*ACTION ITEM*. Exactly as written, copy the lines that run from the start of the data below to the line containing "March 14, 2025 (77, 95)", both ends included.

Collected data:
##########

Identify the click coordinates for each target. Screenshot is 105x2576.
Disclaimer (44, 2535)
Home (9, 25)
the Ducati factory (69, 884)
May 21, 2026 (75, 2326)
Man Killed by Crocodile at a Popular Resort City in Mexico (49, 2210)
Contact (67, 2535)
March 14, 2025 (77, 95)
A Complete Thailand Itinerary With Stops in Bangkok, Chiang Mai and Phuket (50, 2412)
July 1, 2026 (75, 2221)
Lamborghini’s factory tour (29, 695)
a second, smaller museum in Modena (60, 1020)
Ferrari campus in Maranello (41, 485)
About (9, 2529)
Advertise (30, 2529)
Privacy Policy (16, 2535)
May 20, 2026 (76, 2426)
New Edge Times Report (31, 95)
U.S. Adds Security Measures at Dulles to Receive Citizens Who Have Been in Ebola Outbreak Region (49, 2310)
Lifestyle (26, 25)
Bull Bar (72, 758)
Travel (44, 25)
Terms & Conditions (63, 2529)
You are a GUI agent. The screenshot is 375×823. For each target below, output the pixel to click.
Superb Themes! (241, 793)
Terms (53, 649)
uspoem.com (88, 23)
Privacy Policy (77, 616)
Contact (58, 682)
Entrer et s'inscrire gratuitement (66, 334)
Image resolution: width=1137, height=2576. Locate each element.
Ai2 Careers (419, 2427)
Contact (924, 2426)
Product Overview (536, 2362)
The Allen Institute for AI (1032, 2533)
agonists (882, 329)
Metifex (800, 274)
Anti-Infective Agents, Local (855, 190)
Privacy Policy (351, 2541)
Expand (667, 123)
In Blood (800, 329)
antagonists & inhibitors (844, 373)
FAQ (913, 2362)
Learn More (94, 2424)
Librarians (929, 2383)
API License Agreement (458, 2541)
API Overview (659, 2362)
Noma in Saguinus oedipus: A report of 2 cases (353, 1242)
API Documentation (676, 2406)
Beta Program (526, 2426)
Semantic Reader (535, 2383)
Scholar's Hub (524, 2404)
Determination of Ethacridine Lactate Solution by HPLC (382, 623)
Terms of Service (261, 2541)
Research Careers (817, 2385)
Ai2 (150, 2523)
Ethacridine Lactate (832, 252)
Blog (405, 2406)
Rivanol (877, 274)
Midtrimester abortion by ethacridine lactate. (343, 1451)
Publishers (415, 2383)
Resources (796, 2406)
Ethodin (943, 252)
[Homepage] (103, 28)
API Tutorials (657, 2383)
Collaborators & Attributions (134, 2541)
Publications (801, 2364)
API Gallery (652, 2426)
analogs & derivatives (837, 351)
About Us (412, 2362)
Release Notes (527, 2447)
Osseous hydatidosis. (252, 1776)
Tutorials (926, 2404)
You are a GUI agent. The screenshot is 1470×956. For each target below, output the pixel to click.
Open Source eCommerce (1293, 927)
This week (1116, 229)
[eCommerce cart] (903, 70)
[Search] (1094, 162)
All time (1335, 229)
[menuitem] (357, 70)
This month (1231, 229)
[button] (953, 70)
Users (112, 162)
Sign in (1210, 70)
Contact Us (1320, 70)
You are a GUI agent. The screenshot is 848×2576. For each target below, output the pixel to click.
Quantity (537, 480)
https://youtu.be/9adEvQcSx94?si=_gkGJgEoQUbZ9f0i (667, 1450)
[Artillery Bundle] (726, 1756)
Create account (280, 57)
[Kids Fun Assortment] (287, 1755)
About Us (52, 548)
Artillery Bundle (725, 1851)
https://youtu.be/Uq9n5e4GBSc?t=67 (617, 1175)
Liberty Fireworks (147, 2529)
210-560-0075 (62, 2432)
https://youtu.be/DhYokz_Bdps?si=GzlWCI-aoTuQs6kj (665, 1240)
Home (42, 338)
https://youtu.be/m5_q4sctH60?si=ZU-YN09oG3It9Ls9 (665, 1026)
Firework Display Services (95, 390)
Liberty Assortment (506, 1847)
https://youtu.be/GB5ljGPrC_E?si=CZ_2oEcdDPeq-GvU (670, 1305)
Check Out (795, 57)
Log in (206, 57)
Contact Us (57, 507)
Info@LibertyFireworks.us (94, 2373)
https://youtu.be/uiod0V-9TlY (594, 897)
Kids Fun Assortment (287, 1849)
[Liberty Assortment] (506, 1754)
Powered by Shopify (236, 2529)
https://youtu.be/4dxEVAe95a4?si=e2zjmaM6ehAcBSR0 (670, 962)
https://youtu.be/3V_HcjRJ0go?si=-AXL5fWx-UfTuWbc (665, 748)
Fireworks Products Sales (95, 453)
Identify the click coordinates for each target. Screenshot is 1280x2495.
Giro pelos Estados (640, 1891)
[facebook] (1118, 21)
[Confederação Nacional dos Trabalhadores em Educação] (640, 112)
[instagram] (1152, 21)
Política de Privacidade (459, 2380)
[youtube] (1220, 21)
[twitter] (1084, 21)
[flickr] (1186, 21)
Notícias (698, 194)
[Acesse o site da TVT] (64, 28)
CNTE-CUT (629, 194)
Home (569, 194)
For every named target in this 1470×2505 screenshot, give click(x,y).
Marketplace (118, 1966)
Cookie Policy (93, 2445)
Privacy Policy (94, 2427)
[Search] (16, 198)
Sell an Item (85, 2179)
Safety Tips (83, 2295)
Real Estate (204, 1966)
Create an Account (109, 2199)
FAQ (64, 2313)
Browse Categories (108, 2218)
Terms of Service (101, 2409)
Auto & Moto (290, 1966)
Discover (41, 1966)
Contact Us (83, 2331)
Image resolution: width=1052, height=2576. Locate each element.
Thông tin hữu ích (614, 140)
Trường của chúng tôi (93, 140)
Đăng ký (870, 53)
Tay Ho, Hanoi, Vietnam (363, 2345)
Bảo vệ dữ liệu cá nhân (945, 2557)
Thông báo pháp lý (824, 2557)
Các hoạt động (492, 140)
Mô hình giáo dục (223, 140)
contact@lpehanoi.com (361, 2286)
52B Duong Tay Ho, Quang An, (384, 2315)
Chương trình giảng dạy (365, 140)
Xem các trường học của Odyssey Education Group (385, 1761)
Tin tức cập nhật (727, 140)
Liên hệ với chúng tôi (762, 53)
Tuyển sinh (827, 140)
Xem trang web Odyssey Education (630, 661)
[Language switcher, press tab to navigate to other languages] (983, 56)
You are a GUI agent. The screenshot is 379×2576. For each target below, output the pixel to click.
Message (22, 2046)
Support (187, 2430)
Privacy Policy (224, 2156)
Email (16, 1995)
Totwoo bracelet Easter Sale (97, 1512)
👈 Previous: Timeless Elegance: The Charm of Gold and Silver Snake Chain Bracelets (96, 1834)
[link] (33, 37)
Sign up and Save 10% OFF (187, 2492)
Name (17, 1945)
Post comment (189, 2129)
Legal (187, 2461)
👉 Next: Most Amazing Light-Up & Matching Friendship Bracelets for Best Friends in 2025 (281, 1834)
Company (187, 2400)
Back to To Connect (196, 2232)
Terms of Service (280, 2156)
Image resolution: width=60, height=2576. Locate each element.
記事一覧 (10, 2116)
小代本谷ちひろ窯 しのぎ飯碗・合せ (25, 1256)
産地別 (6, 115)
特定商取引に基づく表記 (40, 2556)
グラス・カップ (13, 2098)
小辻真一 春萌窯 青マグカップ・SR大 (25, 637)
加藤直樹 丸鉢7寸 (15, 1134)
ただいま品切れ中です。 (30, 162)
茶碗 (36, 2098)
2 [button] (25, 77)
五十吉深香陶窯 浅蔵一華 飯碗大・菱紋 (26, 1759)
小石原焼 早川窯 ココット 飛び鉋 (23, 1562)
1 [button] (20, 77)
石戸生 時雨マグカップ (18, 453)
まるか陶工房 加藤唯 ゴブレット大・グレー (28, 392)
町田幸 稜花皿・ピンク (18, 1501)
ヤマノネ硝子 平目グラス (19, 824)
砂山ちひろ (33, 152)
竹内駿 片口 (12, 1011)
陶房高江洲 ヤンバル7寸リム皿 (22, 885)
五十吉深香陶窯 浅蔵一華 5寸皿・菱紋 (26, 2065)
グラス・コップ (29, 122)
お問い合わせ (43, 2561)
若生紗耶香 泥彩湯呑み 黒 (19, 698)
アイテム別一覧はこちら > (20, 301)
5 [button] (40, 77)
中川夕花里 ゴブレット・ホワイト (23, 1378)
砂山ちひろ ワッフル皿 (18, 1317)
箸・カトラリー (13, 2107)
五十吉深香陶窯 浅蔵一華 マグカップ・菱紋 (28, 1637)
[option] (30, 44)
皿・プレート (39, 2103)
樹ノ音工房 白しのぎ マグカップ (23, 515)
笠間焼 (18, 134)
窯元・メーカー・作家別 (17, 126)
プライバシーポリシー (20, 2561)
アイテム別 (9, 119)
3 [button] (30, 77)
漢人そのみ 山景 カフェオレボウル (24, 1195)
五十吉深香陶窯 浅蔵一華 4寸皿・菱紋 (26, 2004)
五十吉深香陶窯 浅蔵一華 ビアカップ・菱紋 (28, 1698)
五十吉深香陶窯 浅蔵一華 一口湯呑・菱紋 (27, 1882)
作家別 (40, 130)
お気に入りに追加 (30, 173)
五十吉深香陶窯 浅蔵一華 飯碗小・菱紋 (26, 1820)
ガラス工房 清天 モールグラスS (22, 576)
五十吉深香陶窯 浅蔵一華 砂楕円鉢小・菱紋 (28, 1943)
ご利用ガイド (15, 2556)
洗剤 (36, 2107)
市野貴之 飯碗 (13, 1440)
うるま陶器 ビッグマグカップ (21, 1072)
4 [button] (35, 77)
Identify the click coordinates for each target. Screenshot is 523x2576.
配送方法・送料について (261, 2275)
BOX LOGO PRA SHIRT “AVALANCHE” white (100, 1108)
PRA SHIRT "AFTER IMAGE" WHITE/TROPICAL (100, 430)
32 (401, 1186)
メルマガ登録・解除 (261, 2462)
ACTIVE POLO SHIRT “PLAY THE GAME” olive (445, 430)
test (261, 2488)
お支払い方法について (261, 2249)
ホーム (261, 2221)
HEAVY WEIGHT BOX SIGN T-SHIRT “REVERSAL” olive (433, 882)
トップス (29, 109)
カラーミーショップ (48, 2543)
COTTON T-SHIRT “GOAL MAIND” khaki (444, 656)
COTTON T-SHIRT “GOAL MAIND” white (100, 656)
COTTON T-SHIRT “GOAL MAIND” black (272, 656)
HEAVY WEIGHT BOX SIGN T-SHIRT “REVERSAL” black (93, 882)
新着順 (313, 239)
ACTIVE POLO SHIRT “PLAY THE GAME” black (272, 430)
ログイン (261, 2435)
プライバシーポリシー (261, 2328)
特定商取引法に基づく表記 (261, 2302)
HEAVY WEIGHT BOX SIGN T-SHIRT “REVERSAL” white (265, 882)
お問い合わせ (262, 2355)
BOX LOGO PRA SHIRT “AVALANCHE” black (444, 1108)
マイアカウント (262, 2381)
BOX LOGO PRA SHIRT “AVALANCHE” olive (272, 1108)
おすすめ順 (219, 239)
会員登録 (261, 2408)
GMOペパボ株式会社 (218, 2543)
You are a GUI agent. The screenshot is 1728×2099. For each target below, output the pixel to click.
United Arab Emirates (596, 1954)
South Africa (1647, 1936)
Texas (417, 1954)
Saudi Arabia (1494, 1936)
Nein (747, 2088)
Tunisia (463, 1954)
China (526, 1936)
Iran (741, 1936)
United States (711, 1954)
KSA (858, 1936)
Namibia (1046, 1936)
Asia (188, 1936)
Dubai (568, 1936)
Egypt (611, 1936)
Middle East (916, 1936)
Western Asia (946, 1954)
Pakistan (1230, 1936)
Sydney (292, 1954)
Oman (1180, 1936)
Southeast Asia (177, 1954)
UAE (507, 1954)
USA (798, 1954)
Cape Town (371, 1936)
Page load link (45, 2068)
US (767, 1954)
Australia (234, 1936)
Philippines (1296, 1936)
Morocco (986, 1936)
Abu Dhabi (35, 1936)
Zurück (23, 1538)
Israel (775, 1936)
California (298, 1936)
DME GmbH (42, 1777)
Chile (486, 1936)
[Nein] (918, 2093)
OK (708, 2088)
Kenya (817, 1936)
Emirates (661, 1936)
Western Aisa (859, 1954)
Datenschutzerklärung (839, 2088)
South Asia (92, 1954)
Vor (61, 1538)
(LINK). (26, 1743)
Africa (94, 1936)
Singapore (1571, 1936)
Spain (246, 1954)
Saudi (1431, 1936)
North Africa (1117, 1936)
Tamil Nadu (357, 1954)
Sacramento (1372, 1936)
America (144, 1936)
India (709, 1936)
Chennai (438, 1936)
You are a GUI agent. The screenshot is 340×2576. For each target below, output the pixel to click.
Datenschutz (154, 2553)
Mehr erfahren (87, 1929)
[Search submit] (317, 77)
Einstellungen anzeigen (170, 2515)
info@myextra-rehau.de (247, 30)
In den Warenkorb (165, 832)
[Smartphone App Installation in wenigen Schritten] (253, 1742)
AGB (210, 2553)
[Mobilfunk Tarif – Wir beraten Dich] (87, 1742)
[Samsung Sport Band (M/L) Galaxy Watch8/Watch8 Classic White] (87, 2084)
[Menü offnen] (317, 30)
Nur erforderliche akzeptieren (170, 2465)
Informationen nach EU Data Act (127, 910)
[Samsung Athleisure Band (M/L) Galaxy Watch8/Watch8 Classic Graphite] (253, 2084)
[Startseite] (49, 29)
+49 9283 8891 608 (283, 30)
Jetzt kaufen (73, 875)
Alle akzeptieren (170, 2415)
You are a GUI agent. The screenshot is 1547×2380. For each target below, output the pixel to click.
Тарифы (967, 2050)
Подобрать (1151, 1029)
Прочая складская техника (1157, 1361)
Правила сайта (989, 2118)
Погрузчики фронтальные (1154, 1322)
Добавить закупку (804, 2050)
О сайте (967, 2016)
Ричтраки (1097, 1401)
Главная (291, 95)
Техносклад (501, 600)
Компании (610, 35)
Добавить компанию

##########

*SOLUTION*.
Identify the click coordinates for each target. Screenshot is 105x2576.
Disclaimer (44, 2535)
Home (9, 25)
the Ducati factory (69, 884)
May 21, 2026 (75, 2326)
Man Killed by Crocodile at a Popular Resort City in Mexico (49, 2210)
Contact (67, 2535)
March 14, 2025 (77, 95)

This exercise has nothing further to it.